FiveBooks Interviews

Yana van der Meulen Rodgers on Economics for Teenagers

Economics need not be dry or didactic. Here’s a suggested reading list of novels with economic themes to appeal to young teenagers

In our last interview you chose books to help five to 10 year olds begin to learn about economics. What age range are these books for?

It’s middle grade and young adult, so anything from sixth grade through 12th grade – roughly 11 to 17 year olds.

So the economic concepts are a bit more sophisticated?

The concepts are more sophisticated but also the content of the books beyond the economics. You start to get romance, violence, things that require a bit more maturity to handle.

Let’s start with Gordon Korman’s Swindle. What is the economics content here?

The youngster in this book is concerned about his family finances. His father is an inventor and an innovator who has left his regular job and they don’t have much of an income stream. Their house is going on the market; he is worried about having to move away, and he’s desperate to stay. Then he finds a rare baseball card and he realises that at auction it can go for close to $1m. He takes it to a dealer and the dealer convinces this boy and his friend that the card is not worth very much at all, and he gets just $120 for it. Later he finds out that the card was authentic and that he’s been swindled. That’s all economics in terms of the family finances and the value of the card. It’s a scarce card, so it’s worth quite a bit of money.

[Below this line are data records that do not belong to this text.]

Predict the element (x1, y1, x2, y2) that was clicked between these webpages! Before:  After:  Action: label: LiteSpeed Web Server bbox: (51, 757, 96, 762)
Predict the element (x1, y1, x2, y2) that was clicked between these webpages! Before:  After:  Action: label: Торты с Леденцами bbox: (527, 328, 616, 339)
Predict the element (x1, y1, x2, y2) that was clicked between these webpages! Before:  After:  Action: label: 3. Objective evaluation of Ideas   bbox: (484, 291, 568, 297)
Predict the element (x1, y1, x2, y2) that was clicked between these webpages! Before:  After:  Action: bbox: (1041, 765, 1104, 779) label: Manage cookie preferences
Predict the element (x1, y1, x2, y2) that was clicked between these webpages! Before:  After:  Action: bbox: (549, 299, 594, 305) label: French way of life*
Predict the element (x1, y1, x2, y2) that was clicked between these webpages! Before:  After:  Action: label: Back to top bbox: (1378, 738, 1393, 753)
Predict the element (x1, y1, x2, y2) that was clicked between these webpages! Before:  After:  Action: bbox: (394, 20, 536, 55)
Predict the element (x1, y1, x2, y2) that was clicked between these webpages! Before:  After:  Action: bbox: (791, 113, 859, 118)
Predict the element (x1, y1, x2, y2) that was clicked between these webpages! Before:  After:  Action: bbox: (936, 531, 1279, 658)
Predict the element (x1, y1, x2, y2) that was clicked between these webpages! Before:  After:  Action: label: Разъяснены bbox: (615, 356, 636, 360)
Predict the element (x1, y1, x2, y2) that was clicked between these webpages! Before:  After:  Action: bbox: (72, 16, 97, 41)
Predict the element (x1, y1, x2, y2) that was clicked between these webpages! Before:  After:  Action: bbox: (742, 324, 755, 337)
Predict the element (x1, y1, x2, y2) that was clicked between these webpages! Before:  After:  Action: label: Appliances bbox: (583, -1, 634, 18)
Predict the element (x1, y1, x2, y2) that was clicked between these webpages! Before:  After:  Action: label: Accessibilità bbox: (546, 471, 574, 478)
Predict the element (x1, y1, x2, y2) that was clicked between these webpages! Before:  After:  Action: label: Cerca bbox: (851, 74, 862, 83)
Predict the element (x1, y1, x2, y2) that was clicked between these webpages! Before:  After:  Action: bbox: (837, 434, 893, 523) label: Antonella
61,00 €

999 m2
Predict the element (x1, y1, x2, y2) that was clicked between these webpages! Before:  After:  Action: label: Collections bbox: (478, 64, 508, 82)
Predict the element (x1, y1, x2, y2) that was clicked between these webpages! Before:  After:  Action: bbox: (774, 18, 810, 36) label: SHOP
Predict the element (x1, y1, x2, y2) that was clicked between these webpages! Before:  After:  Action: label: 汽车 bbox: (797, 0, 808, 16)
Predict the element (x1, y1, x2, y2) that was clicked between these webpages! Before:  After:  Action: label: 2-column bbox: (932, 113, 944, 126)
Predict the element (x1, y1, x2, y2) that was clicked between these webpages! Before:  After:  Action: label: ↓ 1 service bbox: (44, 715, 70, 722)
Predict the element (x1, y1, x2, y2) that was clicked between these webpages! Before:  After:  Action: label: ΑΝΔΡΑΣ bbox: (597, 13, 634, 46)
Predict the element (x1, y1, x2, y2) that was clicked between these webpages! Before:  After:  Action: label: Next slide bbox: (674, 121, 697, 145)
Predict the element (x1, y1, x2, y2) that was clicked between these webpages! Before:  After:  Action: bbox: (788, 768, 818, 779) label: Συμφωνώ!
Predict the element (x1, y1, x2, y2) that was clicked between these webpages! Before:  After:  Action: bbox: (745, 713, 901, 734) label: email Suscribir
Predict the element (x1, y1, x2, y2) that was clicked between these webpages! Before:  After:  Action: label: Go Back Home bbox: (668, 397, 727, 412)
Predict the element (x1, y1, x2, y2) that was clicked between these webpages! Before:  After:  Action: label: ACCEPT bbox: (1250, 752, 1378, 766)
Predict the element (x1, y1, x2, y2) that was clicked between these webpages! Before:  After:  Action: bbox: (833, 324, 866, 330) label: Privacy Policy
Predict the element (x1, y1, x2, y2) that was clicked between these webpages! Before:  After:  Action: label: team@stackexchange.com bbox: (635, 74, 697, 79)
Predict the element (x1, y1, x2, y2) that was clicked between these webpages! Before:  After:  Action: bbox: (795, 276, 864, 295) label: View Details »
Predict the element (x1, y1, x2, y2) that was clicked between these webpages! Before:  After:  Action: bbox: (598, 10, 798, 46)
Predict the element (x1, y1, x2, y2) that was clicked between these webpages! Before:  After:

The entertaining part and the reason I like it so much is that the boy and his friends put together a little SWAT team. It’s fabulous entertainment in terms of their antics, what they do to get the card back. It’s very, very exciting, a fun read, and a real page-turner. Gordon Korman is a well-known author and the story is very well done.

What about The Not-So-Great Depression by Amy Goldman Koss?

This is also about family finances and difficulties but it’s linked to the current financial crisis. So there is a bit of an explanation about how the US got into trouble, with people taking out mortgage loans on which they could not sustain the changing interest payments, and how banks got into trouble because people weren’t paying back their mortgages. But it is a novel so it personalises it in the case of this family. It’s headed by a single mother (the parents are divorced), and she loses her job. Before, the mother was a high-powered woman who was paid a lot of money and the two girls had everything they wanted. Now, step by step, they have to give up most of what they’ve got used to, including their nice house. It talks about the adjustments that the kids have had to make from the point of view of the teenager who is telling the story. It’s very well done. It’s a lot of real economics, mixed with teen angst, a little romance and a sense of humour.

I think a lot of adults – even some Nobel prize-winning economists – are still having trouble understanding exactly what happened in the financial crisis.

Exactly. The book is highly relevant and very timely. It’s not an analysis of the crisis, but a couple of pages worth of some fundamental ideas, in teenager speak, of what happened – without being too much of a lecture. It’s not dry, it’s not didactic, which is why I put it in my top five.

At the end the girls are a lot less privileged then?

Yes, and they become closer as a result. They become closer as a family and the children also get past themselves. They’re better able to see the world around them in realistic terms. They become more open-minded, in a healthy way.

And the title suggests things aren’t that bad…

Yes, it’s a pun on the Great Depression of the 1930s, but it’s not so much about the magnitude – I think the pun is on the idea that things are not so wonderful. The family is not going through a great time; it is in fact a difficult period. I think that’s the play on the word great – it’s not fun. 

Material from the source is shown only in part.